Retour au camp de Royallieu
Le camp Royallieu basé à Compiègne fut pendant la seconde guerre mondiale un camp nazi d’internement et de transit de plus de 54 000 prisonniers de guerre, résistants, militants, tziganes, civils raflés et juifs. Ce camp était à l’origine une caserne militaire, construite en 1913. Il a ensuite accueilli un hôpital militaire pendant la première guerre mondiale.
Entre 1941 et 1944 un flux continu de prisonniers est envoyé à Royallieu. Le camp était divisé en zones A, B et C, la dernière étant réservée aux juifs, avec des conditions d’internement des plus difficiles avec la privation de liberté, le froid et la faim.

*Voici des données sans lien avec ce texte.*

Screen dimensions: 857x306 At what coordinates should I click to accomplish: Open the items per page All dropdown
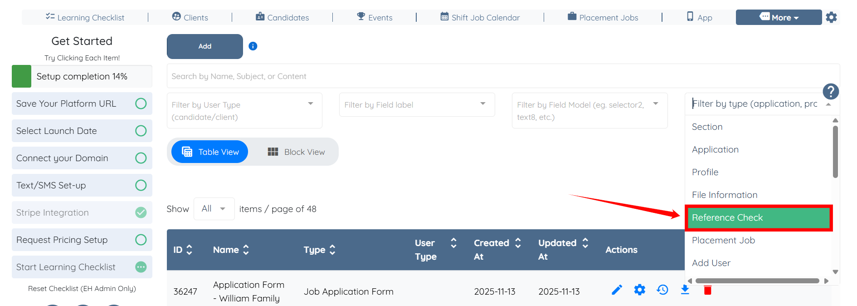214,209
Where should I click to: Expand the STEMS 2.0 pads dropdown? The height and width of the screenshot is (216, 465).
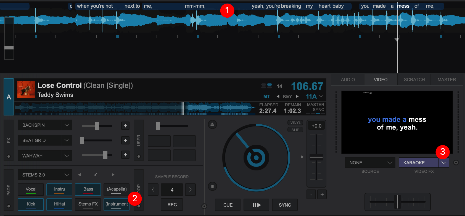tap(67, 175)
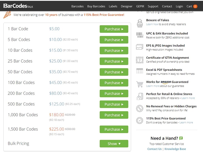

Entre mars 1942 et août 1944, 39 564 personnes seront déportées vers les camps d'Auschwitz - Birkenau, Mauthausen, Buchenwald, Ravensbrück, Dachau ou Neuengamme, où la plupart des n’en reviendront pas.
Transformé après la guerre, le quartier Royallieu devient un centre de formation militaire, puis la caserne d’un régiment d’infanterie dans lequel j’avais fait mes classes militaires dans un régiment de transmissions, j’y avait donc vécu pendant deux mois dans cet endroit chargé d’histoire, sans bien me rendre compte de la portée symbolique de ce lieu.
Depuis 2008, de l’ensemble des nombreux bâtiments alignés il n’en reste plus que trois, Le camp Royallieu est devenu un musée au service de la mémoire, au rappel de certaines périodes sombres du XXième siècle.